━━━━━ Source data ━━━━━

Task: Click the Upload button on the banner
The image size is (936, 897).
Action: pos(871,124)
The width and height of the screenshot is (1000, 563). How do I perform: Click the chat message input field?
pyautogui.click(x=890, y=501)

━━━━━

Action item: All lines from the one containing "The image size is (936, 897)." down to the final line above are to be restated word for word; leave out the rest.

Answer box:
The image size is (936, 897).
Action: pos(871,124)
The width and height of the screenshot is (1000, 563). How do I perform: Click the chat message input field?
pyautogui.click(x=890, y=501)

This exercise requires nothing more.